Mathew Clingerman, managing director of KRyS Global

Pump and dump schemes are an example of a fraudulent and manipulative scheme which creates a false or misleading market, which benefits the fraudster. A key to their success is their ability to reach, and in turn manipulate, as many people as possible in as short a time as possible.

The explosion of social media and the public’s hunger for information has given a new lease of life to these schemes. Fraudsters now have access to the general public in ways they never dreamed of. Have you ever received an e-mail offering you an investment opportunity that seems too good to be true?
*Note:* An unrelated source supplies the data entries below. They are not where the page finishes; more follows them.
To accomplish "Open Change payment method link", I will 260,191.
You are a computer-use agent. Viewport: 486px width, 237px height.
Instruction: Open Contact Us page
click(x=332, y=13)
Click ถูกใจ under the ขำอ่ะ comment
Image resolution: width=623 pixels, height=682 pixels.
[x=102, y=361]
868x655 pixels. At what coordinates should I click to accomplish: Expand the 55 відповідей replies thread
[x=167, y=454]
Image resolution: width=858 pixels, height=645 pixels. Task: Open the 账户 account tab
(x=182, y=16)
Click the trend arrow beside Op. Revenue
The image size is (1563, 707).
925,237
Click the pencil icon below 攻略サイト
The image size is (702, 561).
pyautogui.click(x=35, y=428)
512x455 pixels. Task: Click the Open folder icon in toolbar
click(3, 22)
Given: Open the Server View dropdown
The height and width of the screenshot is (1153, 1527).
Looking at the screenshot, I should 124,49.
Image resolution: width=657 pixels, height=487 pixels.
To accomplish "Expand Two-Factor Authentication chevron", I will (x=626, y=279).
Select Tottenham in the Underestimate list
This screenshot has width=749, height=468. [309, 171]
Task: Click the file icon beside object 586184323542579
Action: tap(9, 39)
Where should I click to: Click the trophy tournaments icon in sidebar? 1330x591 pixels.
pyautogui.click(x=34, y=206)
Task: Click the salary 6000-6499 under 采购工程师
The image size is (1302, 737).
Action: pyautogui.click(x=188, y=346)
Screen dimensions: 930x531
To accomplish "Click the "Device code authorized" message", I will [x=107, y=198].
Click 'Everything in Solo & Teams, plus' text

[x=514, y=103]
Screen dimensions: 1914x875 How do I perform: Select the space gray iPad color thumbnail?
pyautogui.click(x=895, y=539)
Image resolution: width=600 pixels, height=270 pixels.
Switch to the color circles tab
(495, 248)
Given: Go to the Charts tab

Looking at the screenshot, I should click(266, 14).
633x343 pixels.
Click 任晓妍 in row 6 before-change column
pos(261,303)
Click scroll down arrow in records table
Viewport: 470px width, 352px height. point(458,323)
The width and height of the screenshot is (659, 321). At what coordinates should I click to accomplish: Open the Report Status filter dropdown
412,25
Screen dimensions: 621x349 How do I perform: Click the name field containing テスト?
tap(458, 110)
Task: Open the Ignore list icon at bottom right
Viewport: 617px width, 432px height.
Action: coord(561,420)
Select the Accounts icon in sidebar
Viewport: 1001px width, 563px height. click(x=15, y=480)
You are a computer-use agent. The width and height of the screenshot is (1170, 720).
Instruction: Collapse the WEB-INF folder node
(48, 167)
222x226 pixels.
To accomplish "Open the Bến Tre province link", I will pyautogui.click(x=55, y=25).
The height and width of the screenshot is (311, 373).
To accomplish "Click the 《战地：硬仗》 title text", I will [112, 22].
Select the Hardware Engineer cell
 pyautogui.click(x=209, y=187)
Well, if it sounds too good to be true, it probably is.

Usually a pump and dump scheme will rely heavily on an advertising campaign (often with a distinct lack of available information to support the promotional activity) aimed at generating interest in a unique ‘investment opportunity’. Stock prices are inflated or ‘pumped’ as a result of the subsequent demand for the stock and the fraudsters then dump their stock at the height of the market, cashing in on the profits.

The ‘dumping’ of stock causes the price to fall, leaving investors holding stock worth significantly less than they paid for it.

If you know what to look for, it is relatively easy to spot these schemes. One example is feverish excitement around a small/unknown company in the financial pages of national newspapers. Another is a company involved in a reverse merger, which means that a formerly private company gains access to the stock market by being acquired by a firm whose shares already trade publicly. These situations have proven to be a popular first stage in penny stock scams.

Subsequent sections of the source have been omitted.